Right before the tenth anniversary of the spill, there was kind of a community meeting saying “Okay, this is going to be our window to say our piece to the world again and what do we want to focus on and what is it that we want to communicate?”  I attended all of those meetings and was, gosh, I think fourteen at the time, thirteen or fourteen, and I was really kind of shocked at how traumatic it was for so many people to talk about still, ten years later.  I went home and I wrote a song about it, perhaps from the perspective of my mother or other people her age when the spill happened.  The song is called “What Exxon Means” and it was just sort of talking about what it must have felt like for them to see this happen to their community and wonder, “that is my whole livelihood, how am I going to raise a family now?” So I wrote that song, and then I actually ended up going up to Anchorage for the candlelight vigil and the press meetings and everything and played the song there.  Then I went to the fifteenth anniversary and I met up with Riki and some other Cordovans that went to D.C. and again, we met with press and senators and all of that. 

I’ve done a lot of talking to different people about the spill, film crews and people have used my song multiple times.  I’m happy to talk about it and share, and hopefully it can help people, especially down in the Gulf.  You know, they are going to look at a long, long recovery. 

For a long time, there was less than full participation [in the Prince William Sound salmon seine fishery], and now there is still not full participation fishing in the seine fishery, but we are getting a lot closer.  It is great to see.

My first year fishing was 2007.  I went out seining with my father and the man that he was working with and another guy who is now one of my best friends and it was just this awesome experience and it ruined me for everything else.  But it also made me really sad because I realized that I could have been doing this my whole life; I could have been going out on the boat and I could have been fishing as a lifestyle.  Now I’ve chosen that lifestyle, but it has just been a long road to get back to where that is an option.

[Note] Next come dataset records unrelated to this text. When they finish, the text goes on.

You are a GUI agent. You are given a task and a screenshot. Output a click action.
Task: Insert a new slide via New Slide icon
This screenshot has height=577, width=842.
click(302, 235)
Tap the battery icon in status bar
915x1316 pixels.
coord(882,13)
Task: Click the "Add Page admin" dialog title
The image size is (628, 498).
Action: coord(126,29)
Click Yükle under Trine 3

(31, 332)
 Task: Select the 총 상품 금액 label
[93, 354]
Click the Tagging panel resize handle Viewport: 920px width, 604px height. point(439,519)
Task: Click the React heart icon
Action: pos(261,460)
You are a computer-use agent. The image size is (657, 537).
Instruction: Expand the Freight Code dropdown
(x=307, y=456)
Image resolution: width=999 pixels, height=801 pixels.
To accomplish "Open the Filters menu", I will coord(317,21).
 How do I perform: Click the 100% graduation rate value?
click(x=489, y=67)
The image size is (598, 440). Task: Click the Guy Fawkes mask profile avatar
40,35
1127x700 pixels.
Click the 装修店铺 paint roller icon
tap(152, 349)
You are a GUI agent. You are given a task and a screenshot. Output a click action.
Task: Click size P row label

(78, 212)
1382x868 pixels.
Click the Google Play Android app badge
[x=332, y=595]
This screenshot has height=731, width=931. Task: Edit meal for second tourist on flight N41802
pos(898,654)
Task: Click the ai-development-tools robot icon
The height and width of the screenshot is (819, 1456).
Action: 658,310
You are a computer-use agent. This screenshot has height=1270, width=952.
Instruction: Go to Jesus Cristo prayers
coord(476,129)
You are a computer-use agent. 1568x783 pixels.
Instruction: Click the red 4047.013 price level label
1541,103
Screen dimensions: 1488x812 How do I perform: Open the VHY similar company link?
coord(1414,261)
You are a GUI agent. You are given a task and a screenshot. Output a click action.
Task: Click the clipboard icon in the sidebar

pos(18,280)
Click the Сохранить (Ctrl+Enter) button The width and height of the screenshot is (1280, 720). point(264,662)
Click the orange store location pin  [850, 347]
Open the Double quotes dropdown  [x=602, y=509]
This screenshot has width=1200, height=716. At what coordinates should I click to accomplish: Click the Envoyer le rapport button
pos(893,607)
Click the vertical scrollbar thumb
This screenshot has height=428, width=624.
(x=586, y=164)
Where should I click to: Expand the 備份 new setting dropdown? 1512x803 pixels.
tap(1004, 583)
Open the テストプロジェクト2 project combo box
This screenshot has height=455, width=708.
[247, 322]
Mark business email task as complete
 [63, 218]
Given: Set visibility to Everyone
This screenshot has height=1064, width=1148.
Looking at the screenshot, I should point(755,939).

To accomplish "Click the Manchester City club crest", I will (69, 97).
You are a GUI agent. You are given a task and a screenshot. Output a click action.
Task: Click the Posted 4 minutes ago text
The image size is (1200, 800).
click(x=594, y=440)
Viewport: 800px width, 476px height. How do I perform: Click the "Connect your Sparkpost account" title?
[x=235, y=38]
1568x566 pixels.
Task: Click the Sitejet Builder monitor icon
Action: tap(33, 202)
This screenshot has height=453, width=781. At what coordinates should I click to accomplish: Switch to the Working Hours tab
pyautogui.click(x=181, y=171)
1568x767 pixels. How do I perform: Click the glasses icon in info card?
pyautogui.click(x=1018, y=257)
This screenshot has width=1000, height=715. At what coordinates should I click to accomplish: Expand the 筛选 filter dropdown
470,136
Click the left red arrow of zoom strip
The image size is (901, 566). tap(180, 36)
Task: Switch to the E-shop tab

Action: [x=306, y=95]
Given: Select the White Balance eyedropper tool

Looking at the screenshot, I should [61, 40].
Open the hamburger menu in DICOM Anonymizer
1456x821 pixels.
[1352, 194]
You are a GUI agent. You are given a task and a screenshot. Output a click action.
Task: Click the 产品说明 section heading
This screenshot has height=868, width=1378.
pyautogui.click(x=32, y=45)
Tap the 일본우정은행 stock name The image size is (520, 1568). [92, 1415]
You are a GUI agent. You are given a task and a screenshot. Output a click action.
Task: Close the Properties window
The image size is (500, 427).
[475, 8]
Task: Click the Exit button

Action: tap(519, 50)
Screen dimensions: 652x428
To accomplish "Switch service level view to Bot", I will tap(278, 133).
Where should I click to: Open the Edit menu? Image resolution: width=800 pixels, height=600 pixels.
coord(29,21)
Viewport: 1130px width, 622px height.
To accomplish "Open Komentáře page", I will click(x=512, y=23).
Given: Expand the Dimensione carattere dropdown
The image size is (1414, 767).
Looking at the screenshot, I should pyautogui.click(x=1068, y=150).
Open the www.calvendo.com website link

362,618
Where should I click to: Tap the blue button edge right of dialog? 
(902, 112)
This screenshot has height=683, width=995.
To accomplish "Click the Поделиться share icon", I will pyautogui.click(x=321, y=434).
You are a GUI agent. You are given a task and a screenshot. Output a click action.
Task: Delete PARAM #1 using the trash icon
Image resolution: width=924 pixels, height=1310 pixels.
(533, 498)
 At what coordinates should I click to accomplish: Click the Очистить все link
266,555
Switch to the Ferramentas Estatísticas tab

My husband and I just bought a [Prince William Sound salmon] gillnet permit last fall.  Our first summer, we bought a boat and fished with a leased permit. It was a really hard decision to make because I had lived through the crash of everything, and I know that it is not something that you can depend on.  So we’re actually going to nursing school in Puerto Rico because the only way I feel comfortable making fishing a big part of our lives is if we have some sort of back-up plan.  Because things like this happen. It is our Sound, but there is so much going on out there that we don’t have control over.  So I guess for me, it has kind of just taught me a lesson in having eggs in many baskets because otherwise the world could come crashing down.

We were out on the water in Valdez this last month. It was so fun because my brother who is 25 and all of his group of friends have bought seine boats. It is so neat to see them all out there with their boats and realize that this is the next generation and that there is going to be a next generation, which is pretty cool.